Search ModeEngineClaimed performanceNotes
KeywordRust BM25 (memchr + rayon)4.98 ms / query1.3x faster than TS fallback
KeywordSQLite LIKE0.021 ms / queryDB index path
Semantic KNNsqlite-vec (C++ SIMD)29.52 ms / query10K × 768D vectors
Batch CosineRust (napi-rs)4.91 ms / queryRetired — causes GC/OOM at scale

Note: The README intro callout also states “25ms” for the sqlite-vec scan. This is internally inconsistent with the 29.52 ms figure in the benchmark table. Both values claim the same test conditions (10,000 × 768D vectors). Neither is reproducible without the benchmark scripts.

The BatchCosine (Rust) path is labelled “Legacy” in the README and has been retired from the production code path in v4.0 due to V8 heap OOM on large corpora. The 19.9x speedup figure in the CHANGELOG (and 22.3x in the README table) refers to this retired path.

The headline “1GB codebase search in 0.54 seconds” appears on line 12 of the README but is not supported by any benchmark table entry.


The README specifies:

Terminal window
cd tools/choihyunsus-n2-arachne
npm run build
node test/bench-hybrid-engine.js # Engine comparison (BM25 vs sqlite-vec vs TS)
node test/bench-10mb.js # Memory scale test

Output would be written to data-hybrid-bench/benchmark-report.json.

Environment requirements (as stated in README)

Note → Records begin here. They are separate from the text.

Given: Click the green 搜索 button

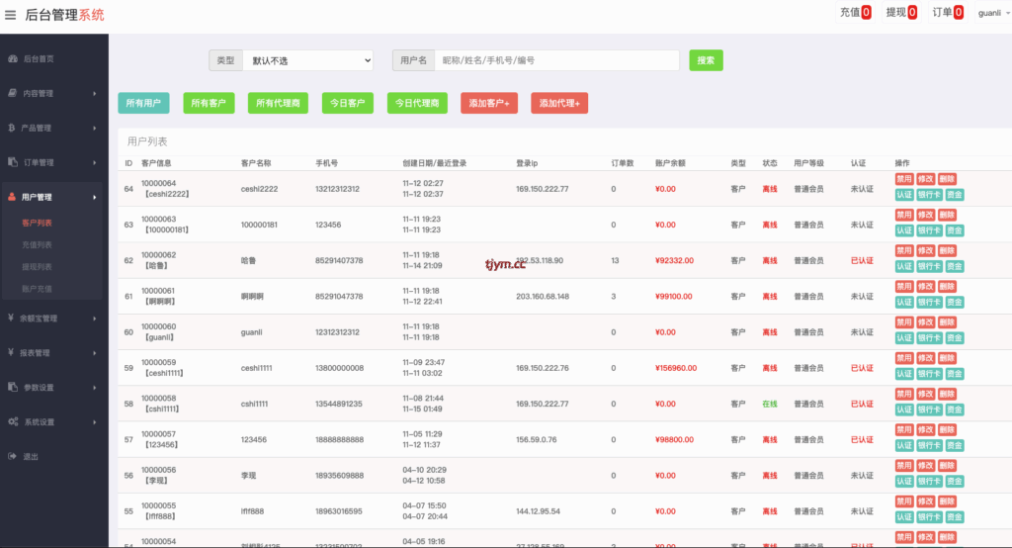Looking at the screenshot, I should click(x=706, y=60).
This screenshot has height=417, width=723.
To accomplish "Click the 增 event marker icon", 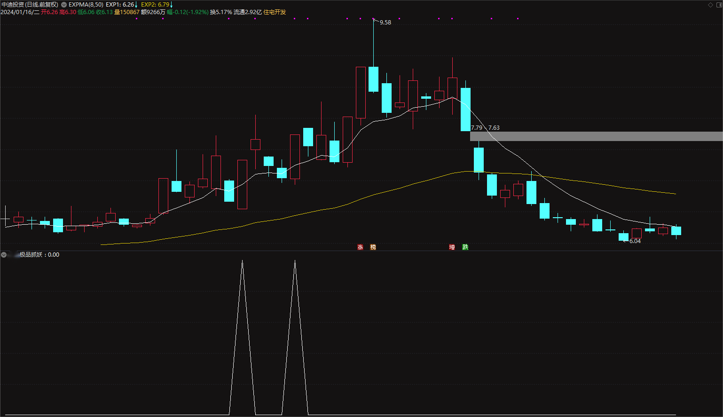I will click(x=452, y=247).
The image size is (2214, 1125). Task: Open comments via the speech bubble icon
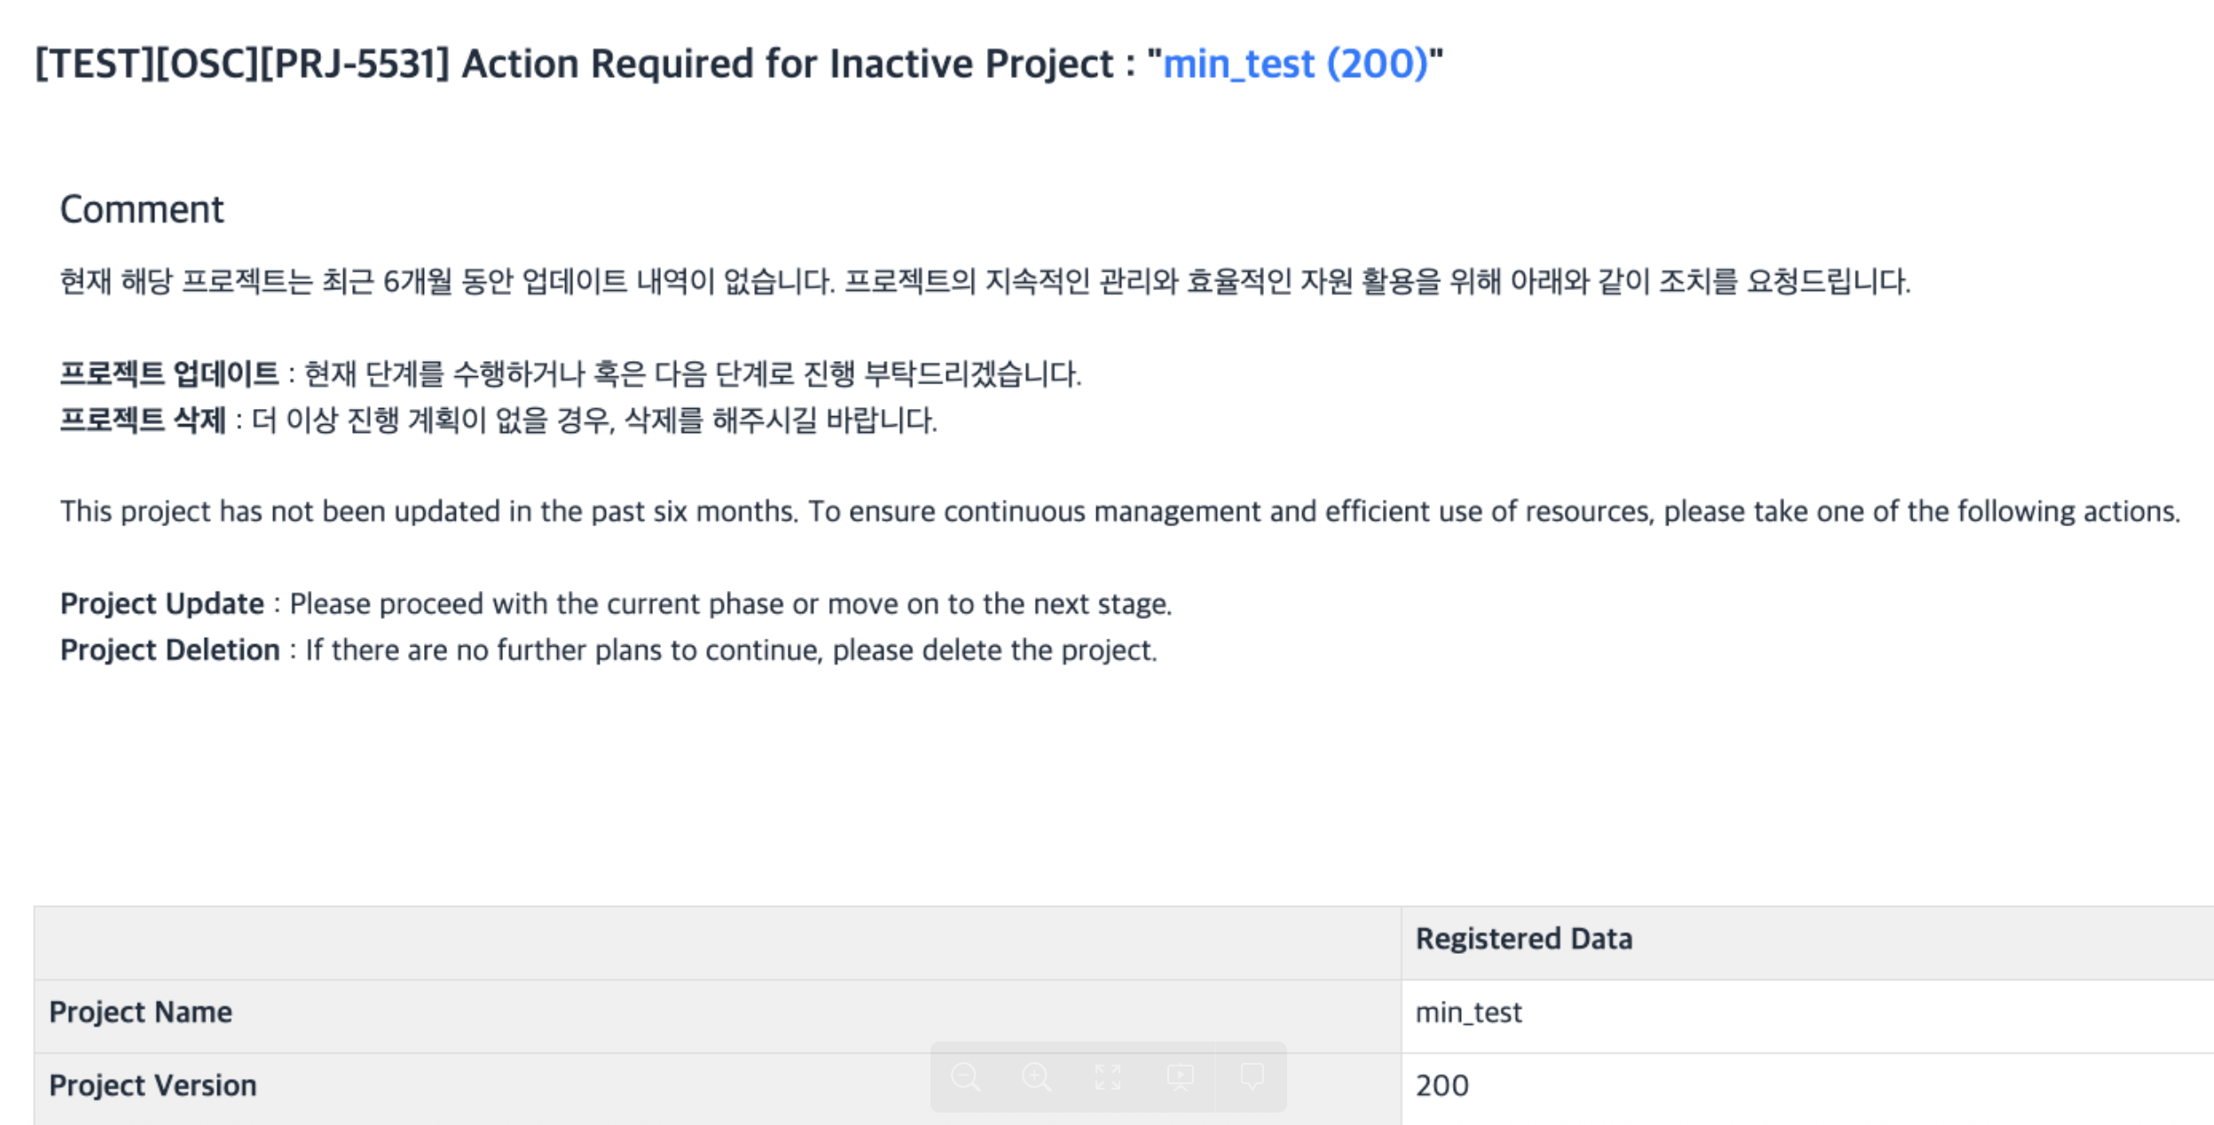(x=1252, y=1077)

Section titled “Environment requirements (as stated in README)”
  • Node.js >= 18 (tested with Node v24)
  • npm or npx
  • Ollama running locally on http://localhost:11434 (for semantic/hybrid benchmarks)
  • nomic-embed-text model pulled in Ollama
  • The Rust native module must be built or the prebuilt .node must be compatible with the host platform/arch
Terminal window
cd tools/choihyunsus-n2-arachne/native
cargo build --release
# The .node file will be output to native/ after napi-rs post-build

Requires: Rust toolchain (stable), napi-build crate dependencies.


This guide was written based on source inspection only. The benchmark scripts were not executed. The repro status is:

  • Compression claim (333x): cannot reproduce — no harness, no test dataset provided.
  • Index time (627 ms): cannot reproduce — no harness, no test dataset provided.
  • BM25 search time (4.98 ms): cannot reproduce — test/bench-hybrid-engine.js absent.
  • sqlite-vec KNN time (25 ms / 29.52 ms): cannot reproduce — same harness absent; figure is internally inconsistent.
  • BatchCosine speedup (19.9x / 22.3x): cannot reproduce; path is retired from production code and labelled “Legacy”.

If the benchmark scripts are published by the author, running them on a representative codebase (ideally not the author’s own N2 Browser project) would be the minimum needed to validate the compression and performance claims.